To Brad Childress: I'm sorry Brad. I really thought I was ready to come back and take your veteran team to the next level. In the end, you really shouldn't have been so demanding of me...it was kind of a buzzkill. Wanting me at 100% of training camp? C'mon, I'm like 60 years old. I know your offense like the back of my hand...and we both know I'm going to chuck the ball wherever I feel like it anyway. Also, forcing me to "bond" with the guys? Just because a few losers on the Jets blamed me for us missing the playoffs last season doesn't mean I'm a bad teammate. I'm a fine teammate, as long as everyone else gives me my space. Seriously, when Tarvaris Jackson and Sage Rosenfels are your other options, you should be more accomodating to my wishes. They're going to throw interceptions as well, but instead of the interceptions being loveable (like mine), they'll be plain old bad decisions. Good luck.

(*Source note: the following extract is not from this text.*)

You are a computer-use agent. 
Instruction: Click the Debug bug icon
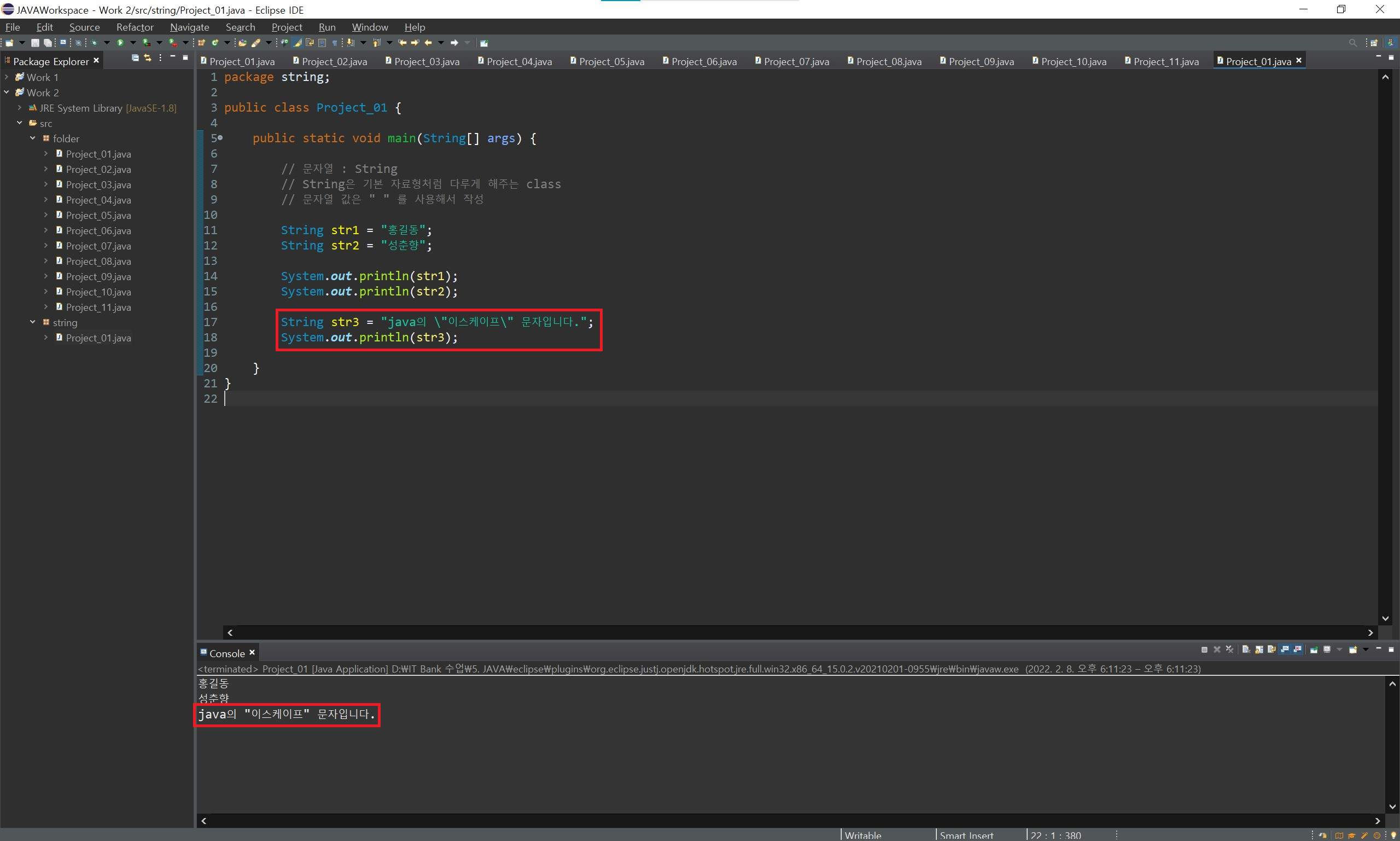click(94, 43)

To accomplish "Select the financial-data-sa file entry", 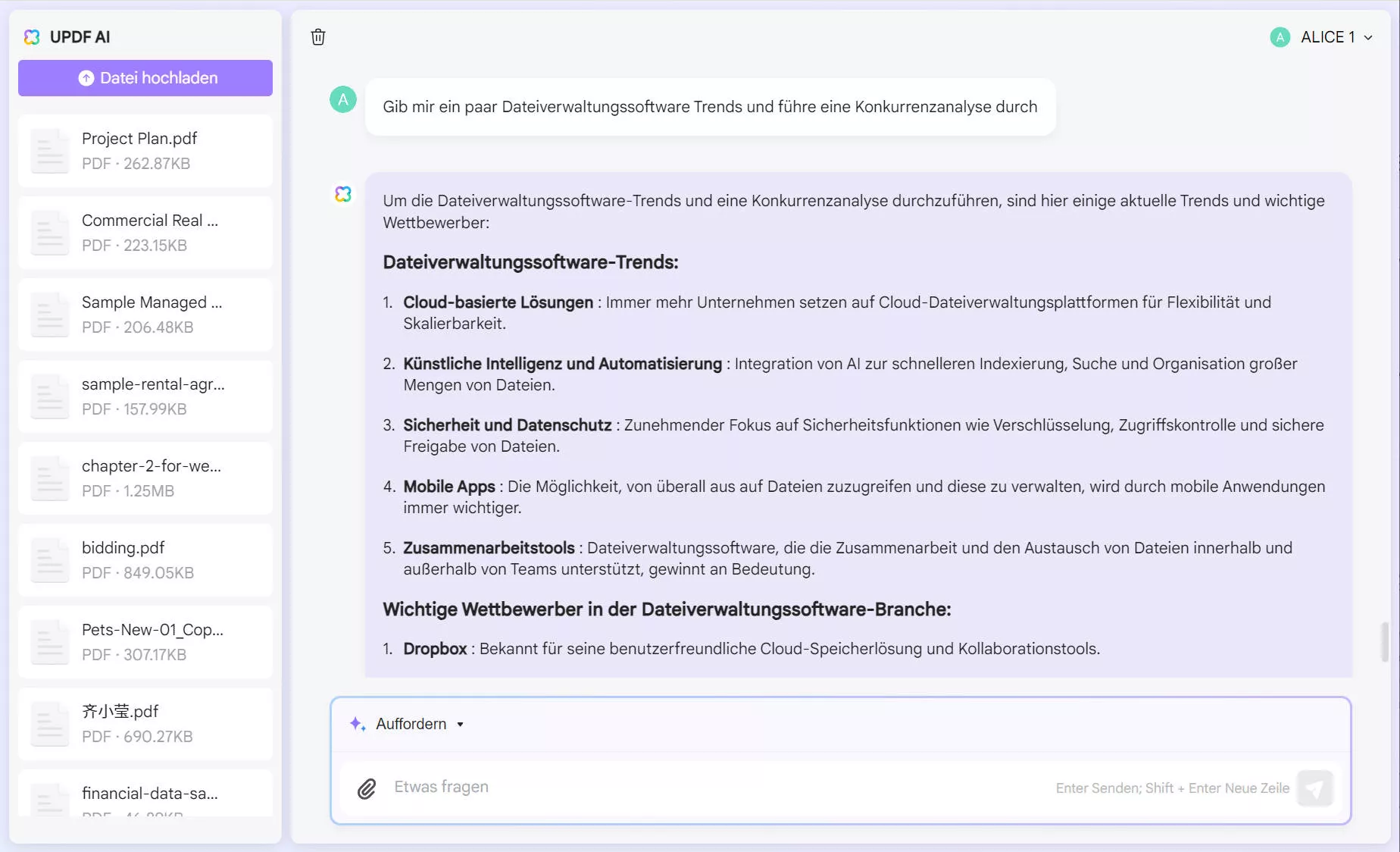I will click(145, 800).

To the Green Bay Packers fans: There. I could have joined the Vikings and torched you guys twice this season...but I didn't. Love me again? Please?
To the media: Are you happy now? You used to shower me with praise, I could toss an interception 13 yards beyond the line of scrimmage, and all they'd talk about is how much I love the game. Those were the days. Just because I retired already, you turn on me. Well, good luck filling your offseason sotry quotas now.
To Peter King: Really Peter? I wasn't too surprised when the other jackals turned on me, but you? I've given you exclusive after exclusive, and now you call my story "tired". Make a point of refusing to mention my name in your columns? How dare you Peter, I am outraged.